Text or Bytestring

Question

Text or Bytestring

Good afternoon.

The only thing I hate about Haskell is the number of packages to work with the string.

At first I used my own Haskell [Char] strings, but when I tried to start using the hackage libraries, I was completely lost in endless conversions. It seems that each package uses an implementation of different strings, some of them accept their own handmade thing.

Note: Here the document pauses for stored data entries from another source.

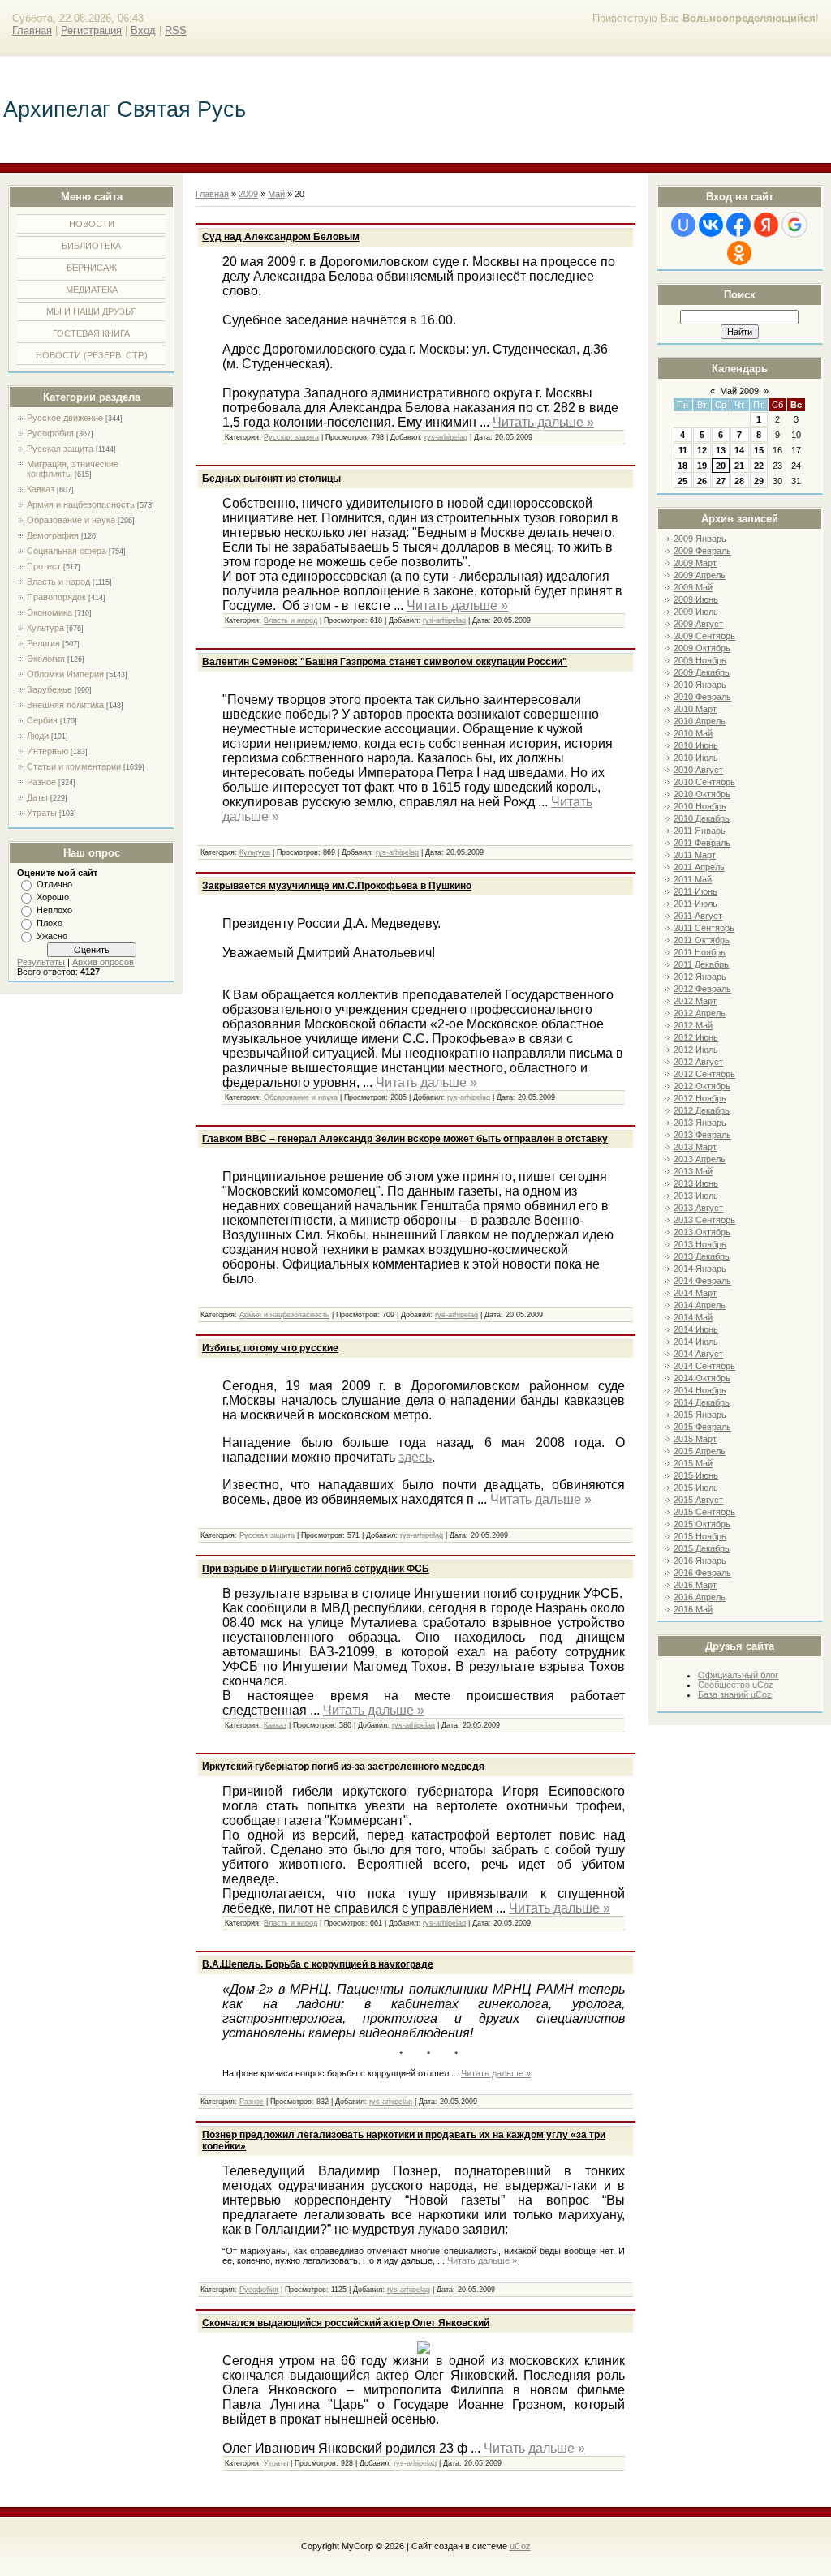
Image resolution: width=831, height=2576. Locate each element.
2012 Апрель (700, 1013)
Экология (46, 658)
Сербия (42, 720)
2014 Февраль (702, 1281)
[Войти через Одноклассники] (739, 253)
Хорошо (53, 897)
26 (702, 481)
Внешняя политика (65, 705)
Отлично (54, 884)
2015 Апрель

Then I rewrote my code using the Data.Text lines and the OverloadedStrings extension, I selected Text because it has a wider range of functions, but it seems that many projects prefer ByteString .
Someone can give a short explanation why to use this or that?

PS: btw, how to convert from Text to ByteString ?

Cannot match expected type Data.ByteString.Lazy.Internal.ByteString versus expected type Text Expected type: IO Data.ByteString.Lazy.Internal.ByteString Derived type: IO Text

I tried encodeUtf8 from Data.Text.Encoding but no luck:

Cannot match the expected type of Data.ByteString.Lazy.Internal.ByteString versus the output type Data.ByteString.Internal.ByteString

UPD:

Thanks for the answers that * Chunks goodness looks like a way to go, but I'm somewhat shocked by the result, my original function looked like this:

 htmlToItems :: Text -> [Item] htmlToItems = getItems . parseTags . convertFuzzy Discard "CP1251" "UTF8"

And now it has become:

 htmlToItems :: Text -> [Item] htmlToItems = getItems . parseTags . fromLazyBS . convertFuzzy Discard "CP1251" "UTF8" . toLazyBS where toLazyBS t = fromChunks [encodeUtf8 t] fromLazyBS t = decodeUtf8 $ intercalate "" $ toChunks t

And yes, this function does not work, because it is incorrect if we supply it with Text , then we are sure that this text is correctly encoded and ready for use, and the conversion is a stupid thing, but such a detailed conversion should still occur somewhere- then outside htmltoItems .

+68

string text haskell

Dfr Sep 09 '11 at 6:13

source share

3 answers

You definitely want to use Data.Text for text data.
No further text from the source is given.